Atterrir dans une clairière ou sur un bout de route qui comprend un virage ne fait pas peur à Océan de Rancourt. Il y a maintenant trois ans que ce pilote français vole en République démocratique du Congo (RDC). Aux commandes, il a le contrôle; les problèmes viennent habituellement d'ailleurs.

Aucun des 54 aéroports du pays n'est certifié par l'Organisation de l'aviation civile internationale (OACI), dont le siège est à Montréal. Les infrastructures d'aide à la navigation «fonctionnent peu ou pas» et la formation du personnel est «déficiente», estime le pilote de 35 ans.

Il se souvient d'un incident révélateur, survenu lors d'une approche pour un atterrissage à Kinshasa, la capitale. «On m'a donné l'instruction de descendre à 2500 pieds [d'altitude], mais le sol était à 3200 pieds!» S'il avait obtempéré sans se poser de question, il se serait écrasé.

Désormais aux commandes de l'un des deux Cessna Grand Caravan d'AirServ affrétés par Médecins sans frontières dans les Kivu, à l'extrême est du Congo, Océan de Rancourt ne fréquente plus les grands aéroports du pays, mais il doit tout de même rester sur ses gardes.

En l'absence d'émetteurs au sol, il faut voler à vue. Et de jour seulement. De plus, «certains appareils n'ont pas de transpondeur permettant de les détecter», confie-t-il sur la piste de l'aéroport de Bukavu, où La Presse l'a rencontré.

La difficulté d'obtenir des prévisions météorologiques précises complique aussi le transport aérien. En pleine forêt tropicale, la météo est «particulière», note Océan de Rancourt. «Les orages arrivent très vite.» Dans le doute, le principe de précaution s'applique. «Quand on ne sait pas, on attend.»

Piloter une entreprise dans ce contexte n'est pas aisé non plus. Jonathan Ouellet en sait quelque chose. Le Québécois de 37 ans est le directeur des opérations aériennes d'AirServ. Ce petit transporteur aérien basé en Ouganda est une filiale d'un organisme à but non lucratif américain, qui se consacre au transport aérien humanitaire.

Ses clients sont des organisations internationales, dont les normes de sécurité sont très strictes. Aucun des transporteurs de la RDC, qui figure sur la liste noire des compagnies aériennes de l'Union européenne, ne peut y répondre.

Tracasseries administratives

«Il y a des aéroports où on ne peut pas aller», explique Jonathan Ouellet. En brousse, par exemple, il peut arriver que la qualité du carburant laisse à désirer. Les pilotes transportent donc toujours avec eux un petit kit d'analyse. «On met le carburant dans un bocal en verre avec une pâte spéciale, on brasse et si ça change de couleur, ça veut dire que ce n'est pas de la bonne qualité.»

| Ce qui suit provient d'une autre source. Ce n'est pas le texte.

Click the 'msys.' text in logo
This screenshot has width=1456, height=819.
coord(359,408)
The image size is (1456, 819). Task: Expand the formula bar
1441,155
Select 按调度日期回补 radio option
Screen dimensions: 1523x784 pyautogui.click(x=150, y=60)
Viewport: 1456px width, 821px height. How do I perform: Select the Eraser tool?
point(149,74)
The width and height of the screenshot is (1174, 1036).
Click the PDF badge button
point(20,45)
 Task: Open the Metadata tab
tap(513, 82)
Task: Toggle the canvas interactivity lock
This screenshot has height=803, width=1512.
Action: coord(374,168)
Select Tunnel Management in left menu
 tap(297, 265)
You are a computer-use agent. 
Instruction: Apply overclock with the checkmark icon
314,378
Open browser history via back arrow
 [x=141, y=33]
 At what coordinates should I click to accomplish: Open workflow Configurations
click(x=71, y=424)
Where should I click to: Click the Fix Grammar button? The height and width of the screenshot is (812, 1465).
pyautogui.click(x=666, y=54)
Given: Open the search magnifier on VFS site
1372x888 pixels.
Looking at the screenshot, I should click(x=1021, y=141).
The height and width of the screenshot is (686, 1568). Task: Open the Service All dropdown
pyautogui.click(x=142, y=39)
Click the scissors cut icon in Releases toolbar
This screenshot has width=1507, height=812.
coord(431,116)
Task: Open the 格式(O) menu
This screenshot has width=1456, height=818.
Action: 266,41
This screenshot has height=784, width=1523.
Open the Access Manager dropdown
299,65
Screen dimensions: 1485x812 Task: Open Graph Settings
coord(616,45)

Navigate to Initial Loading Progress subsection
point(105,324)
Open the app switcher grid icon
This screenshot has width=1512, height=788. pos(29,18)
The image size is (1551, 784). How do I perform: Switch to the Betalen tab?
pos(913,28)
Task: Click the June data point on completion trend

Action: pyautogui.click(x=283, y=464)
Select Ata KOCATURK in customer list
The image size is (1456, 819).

La situation quant à la sécurité impose aussi parfois des détours, «pour éviter certaines zones, car il y a des gens qui ont du matériel antiaérien», ce qui alourdit évidemment les frais d'exploitation. Au sol, les lenteurs de la bureaucratie ou les fonctionnaires qui font obstruction dans l'espoir d'obtenir quelques billets verts pour accélérer le processus sont monnaie courante.

«Au Congo, quand c'était la guerre civile, il y avait des endroits où on ne pouvait pas aller. Si on venait d'un côté, on ne pouvait pas atterrir de l'autre. Les gens sont suspicieux», se souvient Jonathan Ouellet.

M. Ouellet relève aussi le manque de formation. «Les bons mécaniciens sont plus difficiles à trouver que les pilotes!» N'empêche, tous les ingénieurs et mécaniciens d'AirServ sont africains, ainsi que 8 des 14 pilotes. L'entreprise leur a donné une formation complémentaire.

Ces difficultés sont toutefois vite reléguées au second plan par la nature du travail. «On a le sentiment d'apporter quelque chose», indique Jonathan Ouellet. «Voler pour faire de l'humanitaire, c'était un vieux rêve, lance Océan de Rancourt. Les ONG en ont besoin.»